Pick out all lines in the listing holding the string "This" and copy them.
*** TASK MATERIAL
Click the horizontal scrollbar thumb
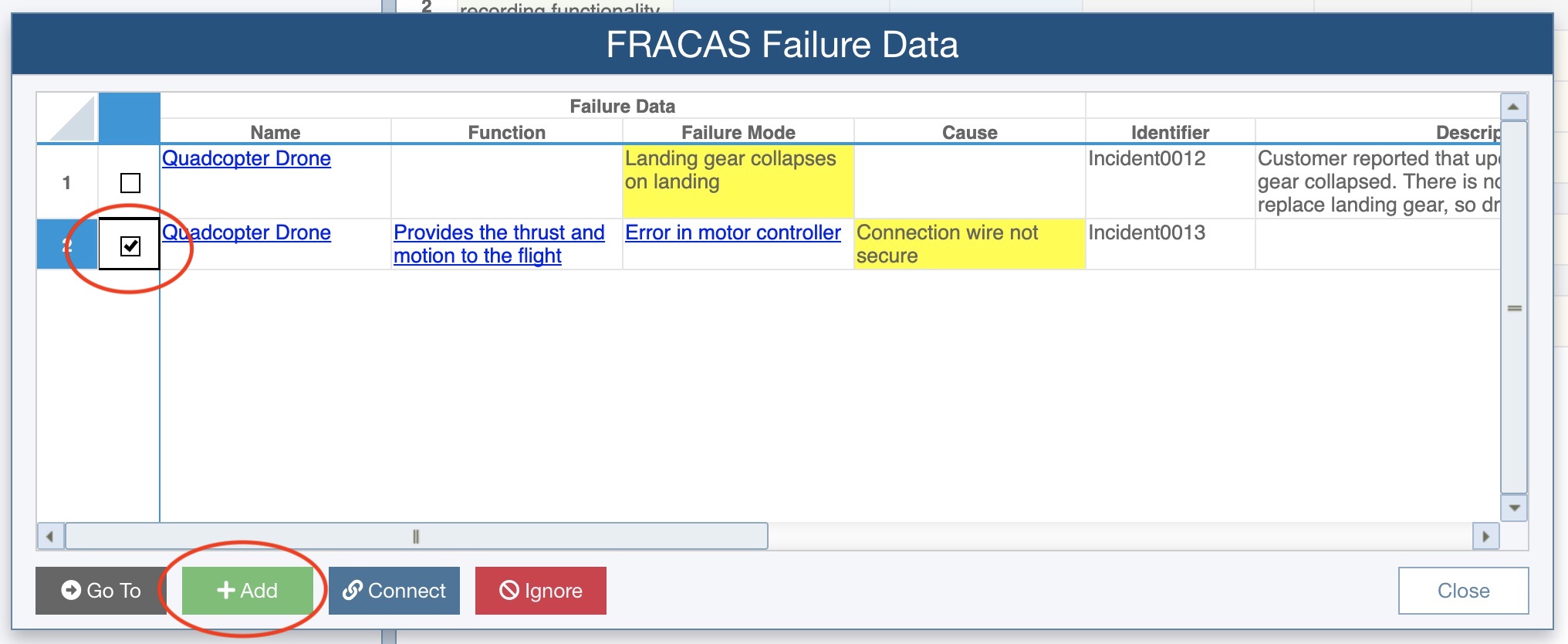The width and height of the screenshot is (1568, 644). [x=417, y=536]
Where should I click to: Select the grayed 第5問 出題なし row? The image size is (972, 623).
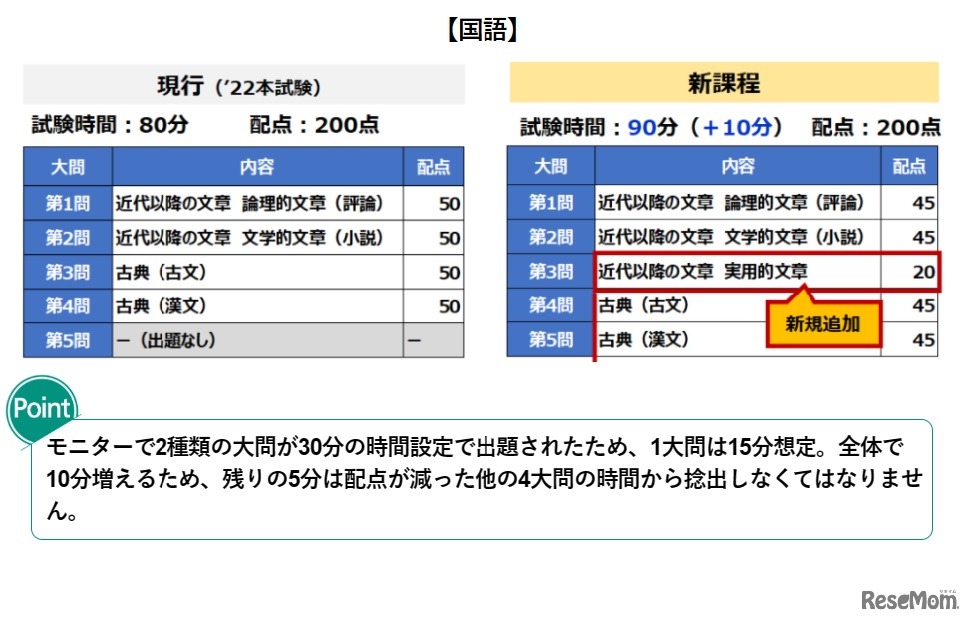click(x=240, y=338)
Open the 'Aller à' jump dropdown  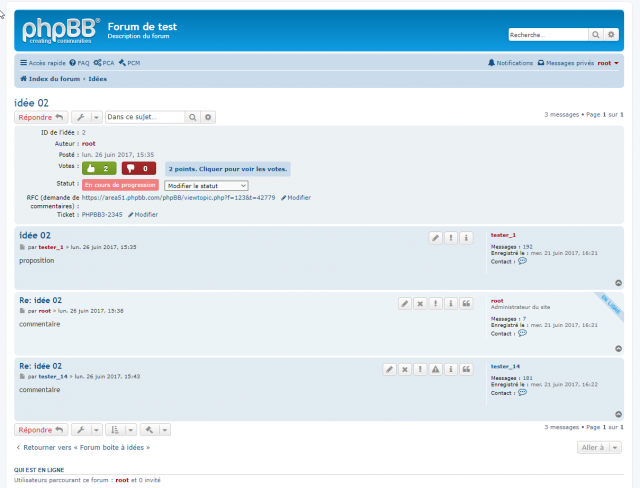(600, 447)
******
*** TASK MATERIAL
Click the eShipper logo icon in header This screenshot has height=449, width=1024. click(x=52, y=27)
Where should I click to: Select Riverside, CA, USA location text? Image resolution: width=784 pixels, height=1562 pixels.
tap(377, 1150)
******
*** TASK MATERIAL
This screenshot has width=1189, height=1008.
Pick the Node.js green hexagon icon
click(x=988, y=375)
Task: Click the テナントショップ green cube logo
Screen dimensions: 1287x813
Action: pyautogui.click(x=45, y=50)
******
ANSWER SECTION
Click the eShipper logo icon in header This screenshot has height=449, width=1024. click(x=52, y=27)
This screenshot has width=1189, height=1008.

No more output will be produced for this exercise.